Task instructions: Each line of the records needs to come back exactly as written.

Data extracts:
______
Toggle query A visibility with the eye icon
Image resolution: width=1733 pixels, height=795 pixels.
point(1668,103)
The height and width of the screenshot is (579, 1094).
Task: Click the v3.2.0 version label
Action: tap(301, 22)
______
Solution to this problem:
Toggle query A visibility with the eye icon
Image resolution: width=1733 pixels, height=795 pixels.
point(1668,103)
The height and width of the screenshot is (579, 1094).
Task: Click the v3.2.0 version label
Action: tap(301, 22)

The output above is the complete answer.